#### The problem
Every line with the word "chart" in it should be extracted from the data that follows.

#### Material for this exercise
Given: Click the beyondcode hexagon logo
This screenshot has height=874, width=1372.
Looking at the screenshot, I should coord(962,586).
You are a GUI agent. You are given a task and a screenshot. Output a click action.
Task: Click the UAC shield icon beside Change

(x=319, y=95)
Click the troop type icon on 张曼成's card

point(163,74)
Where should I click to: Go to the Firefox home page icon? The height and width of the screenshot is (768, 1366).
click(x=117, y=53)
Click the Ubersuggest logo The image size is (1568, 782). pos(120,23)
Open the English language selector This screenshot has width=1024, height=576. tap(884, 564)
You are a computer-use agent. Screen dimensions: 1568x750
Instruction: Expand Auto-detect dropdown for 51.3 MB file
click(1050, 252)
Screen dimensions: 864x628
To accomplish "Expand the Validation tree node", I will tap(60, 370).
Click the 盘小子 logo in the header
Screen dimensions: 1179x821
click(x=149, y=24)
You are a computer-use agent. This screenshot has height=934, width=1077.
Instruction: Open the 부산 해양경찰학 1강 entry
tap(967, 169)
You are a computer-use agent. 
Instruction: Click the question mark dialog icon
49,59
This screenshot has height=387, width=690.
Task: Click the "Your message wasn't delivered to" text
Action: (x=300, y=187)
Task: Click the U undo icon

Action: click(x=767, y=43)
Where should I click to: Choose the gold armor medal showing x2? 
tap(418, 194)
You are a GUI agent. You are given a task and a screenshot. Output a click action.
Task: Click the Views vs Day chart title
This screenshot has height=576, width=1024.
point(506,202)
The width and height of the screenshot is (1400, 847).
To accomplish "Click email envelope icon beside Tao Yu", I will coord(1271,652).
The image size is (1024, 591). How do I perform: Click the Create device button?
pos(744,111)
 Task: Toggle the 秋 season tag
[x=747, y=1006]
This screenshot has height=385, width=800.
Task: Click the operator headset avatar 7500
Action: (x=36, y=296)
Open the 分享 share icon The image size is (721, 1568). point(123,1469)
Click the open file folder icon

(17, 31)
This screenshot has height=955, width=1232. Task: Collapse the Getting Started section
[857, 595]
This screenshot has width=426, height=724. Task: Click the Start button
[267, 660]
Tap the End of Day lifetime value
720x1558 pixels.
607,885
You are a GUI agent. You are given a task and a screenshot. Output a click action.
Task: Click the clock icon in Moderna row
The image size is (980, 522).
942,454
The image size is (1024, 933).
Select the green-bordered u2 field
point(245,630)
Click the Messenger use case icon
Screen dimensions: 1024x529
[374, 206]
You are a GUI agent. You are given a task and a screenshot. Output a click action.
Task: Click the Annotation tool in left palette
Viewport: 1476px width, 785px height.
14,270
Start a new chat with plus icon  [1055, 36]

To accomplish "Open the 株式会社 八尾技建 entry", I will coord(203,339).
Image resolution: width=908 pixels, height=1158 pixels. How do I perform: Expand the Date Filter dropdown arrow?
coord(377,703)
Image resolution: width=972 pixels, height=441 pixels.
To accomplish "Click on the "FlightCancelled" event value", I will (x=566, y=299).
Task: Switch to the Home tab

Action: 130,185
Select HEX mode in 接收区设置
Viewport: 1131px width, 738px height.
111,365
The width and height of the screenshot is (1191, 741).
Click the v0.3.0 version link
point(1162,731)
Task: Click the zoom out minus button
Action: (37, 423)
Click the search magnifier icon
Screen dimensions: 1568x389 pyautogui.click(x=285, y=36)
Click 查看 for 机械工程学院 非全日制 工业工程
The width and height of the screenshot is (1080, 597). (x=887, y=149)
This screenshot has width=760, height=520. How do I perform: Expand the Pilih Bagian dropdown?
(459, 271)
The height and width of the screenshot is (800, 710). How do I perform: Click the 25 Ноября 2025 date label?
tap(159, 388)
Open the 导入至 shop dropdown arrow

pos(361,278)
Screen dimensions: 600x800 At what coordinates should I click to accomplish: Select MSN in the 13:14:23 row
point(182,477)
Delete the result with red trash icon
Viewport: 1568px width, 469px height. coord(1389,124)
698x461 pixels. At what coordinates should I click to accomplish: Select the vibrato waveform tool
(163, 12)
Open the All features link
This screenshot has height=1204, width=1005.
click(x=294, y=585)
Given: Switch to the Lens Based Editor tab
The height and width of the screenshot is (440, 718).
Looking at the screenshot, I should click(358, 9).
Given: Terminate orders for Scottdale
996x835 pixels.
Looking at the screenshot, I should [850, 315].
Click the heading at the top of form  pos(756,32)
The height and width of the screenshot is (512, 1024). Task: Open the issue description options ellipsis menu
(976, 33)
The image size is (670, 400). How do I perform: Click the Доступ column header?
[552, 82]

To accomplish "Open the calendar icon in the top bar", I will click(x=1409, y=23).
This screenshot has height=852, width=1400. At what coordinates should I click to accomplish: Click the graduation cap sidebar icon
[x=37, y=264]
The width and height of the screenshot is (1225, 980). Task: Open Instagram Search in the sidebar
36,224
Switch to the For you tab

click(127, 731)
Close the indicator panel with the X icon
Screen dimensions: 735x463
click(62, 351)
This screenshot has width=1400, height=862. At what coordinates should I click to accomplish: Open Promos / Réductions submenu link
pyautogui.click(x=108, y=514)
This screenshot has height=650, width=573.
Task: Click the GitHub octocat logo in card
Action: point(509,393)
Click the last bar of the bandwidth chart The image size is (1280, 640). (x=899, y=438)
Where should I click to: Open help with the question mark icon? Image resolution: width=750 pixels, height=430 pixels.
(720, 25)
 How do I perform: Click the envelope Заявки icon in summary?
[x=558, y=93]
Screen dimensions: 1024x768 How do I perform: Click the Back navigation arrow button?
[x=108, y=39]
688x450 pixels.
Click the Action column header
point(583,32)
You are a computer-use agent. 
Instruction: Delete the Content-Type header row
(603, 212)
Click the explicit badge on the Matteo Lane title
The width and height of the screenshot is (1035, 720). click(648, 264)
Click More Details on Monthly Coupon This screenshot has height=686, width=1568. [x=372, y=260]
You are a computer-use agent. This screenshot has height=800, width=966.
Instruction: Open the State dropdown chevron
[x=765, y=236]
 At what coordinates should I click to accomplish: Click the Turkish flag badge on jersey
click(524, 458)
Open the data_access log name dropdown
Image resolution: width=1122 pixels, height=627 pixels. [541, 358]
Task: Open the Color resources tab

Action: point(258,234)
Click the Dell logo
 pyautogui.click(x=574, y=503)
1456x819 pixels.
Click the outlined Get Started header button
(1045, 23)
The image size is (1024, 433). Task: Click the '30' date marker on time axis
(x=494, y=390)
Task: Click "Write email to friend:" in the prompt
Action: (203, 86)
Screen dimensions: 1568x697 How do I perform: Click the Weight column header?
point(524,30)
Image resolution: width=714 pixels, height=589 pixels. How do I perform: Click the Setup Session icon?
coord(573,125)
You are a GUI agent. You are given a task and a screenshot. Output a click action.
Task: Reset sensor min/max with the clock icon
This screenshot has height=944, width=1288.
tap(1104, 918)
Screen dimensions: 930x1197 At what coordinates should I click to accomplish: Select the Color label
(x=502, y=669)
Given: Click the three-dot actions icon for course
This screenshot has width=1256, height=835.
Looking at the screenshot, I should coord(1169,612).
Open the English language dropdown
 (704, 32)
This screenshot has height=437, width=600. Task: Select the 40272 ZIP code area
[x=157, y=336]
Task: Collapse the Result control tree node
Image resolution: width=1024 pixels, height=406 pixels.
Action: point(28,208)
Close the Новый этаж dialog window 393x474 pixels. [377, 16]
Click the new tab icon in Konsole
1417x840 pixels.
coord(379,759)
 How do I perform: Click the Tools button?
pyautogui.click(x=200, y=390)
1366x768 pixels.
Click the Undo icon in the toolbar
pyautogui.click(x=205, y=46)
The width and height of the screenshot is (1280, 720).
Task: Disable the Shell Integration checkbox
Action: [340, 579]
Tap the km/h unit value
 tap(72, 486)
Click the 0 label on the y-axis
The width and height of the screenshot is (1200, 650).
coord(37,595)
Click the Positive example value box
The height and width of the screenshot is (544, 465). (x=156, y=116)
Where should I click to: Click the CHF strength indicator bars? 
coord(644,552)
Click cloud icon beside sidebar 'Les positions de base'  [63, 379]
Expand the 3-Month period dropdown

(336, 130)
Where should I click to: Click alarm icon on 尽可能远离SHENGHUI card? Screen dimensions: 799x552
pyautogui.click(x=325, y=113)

#### Result for this task
Task: Click the Views vs Day chart title
Click the last bar of the bandwidth chart The image size is (1280, 640). (x=899, y=438)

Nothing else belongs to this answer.